-- Source text --
══════════
The effects unit at Bray Studios was used on the production. The stop-motion animation creature effects were created by Jim Danforth, assisted by David W. Allen and Roger Dicken, with each model costing over $3,000 each on average. Allen made the crab puppet, which was made from a real crab shell, though Dicken modified it with horns and spikes in order to make it look less plain. Dicken sculpted the plesiosaur, the Tylosaurus, the feet of the Rhamphorhynchus and model humans used in scenes where characters interacted directly with the creatures.

Due to lack of time and money, and a violent altercation between Danforth and James Carreras, many scenes were canceled, including one that featured giant ants, which would have been portrayed through an articulated, dog-sized model created by Dicken for close-up shots.

===Filming===
Exteriors were shot on Gran Canaria and Fuerteventura in the Canary Islands. Locations included Maspalomas beach, Ansite Mountain, Amurga, and Caldera de Tejeda. Guest recalled, "there was one enormous German hotel and practically nothing else on the island, there was one awful road, that you went by jeep; you got there by boat, there was no airport or anything. [...] We planned very, very, carefully."
══════════
-- Given material --

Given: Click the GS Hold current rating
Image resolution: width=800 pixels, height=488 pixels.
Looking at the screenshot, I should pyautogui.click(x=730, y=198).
══════════
-- To do --
a – In the passage on the film's effects and location shooting, what was the crab puppet made from?
b – Write the next part of the passage on the film's effects and location shooting, picking up after its final sentence.
The material has no connection to the passage on the film's effects and location shooting.

-- Responses per task --
a – A real crab shell.

b –
==Release==
The film had its world premiere on 1 October 1970 in London with a U.K. general release on 25 October 1970. It was released in the United States debuting in San Francisco on 10
February 1971.

===Home media===
The film was released on DVD as an exclusive from Best Buy with a G rating, but was quickly recalled because it was the original uncut version and contained nudity; it is now a collector's item. The uncut version was also released on Blu-ray in the United States on 28 February 2017 and DVD on 4 April by Warner Archive.

==Reception==

===Box office===
The film was popular at the box office. In the United States the film grossed $1.25 million at the box office.

==Award and nominations==
The film was nominated for Best Visual Effects at the 44th Academy Awards in 1971. It lost to the Disney film Bedknobs and Broomsticks. The nomination was given to Jim Danforth and Roger Dicken.

==Homage and tributes==
The special effects are considered a benchmark in portraying realistic stop-motion animation effects. The film's title is referenced in Steven Spielberg's 1993 Jurassic Park with a large rectangular banner hanging in the island's visitors' center. The banner later plays a visibly prominent role in the final action sequence as the film ends. The banner is also shown in the 2025 sequel Jurassic World Rebirth.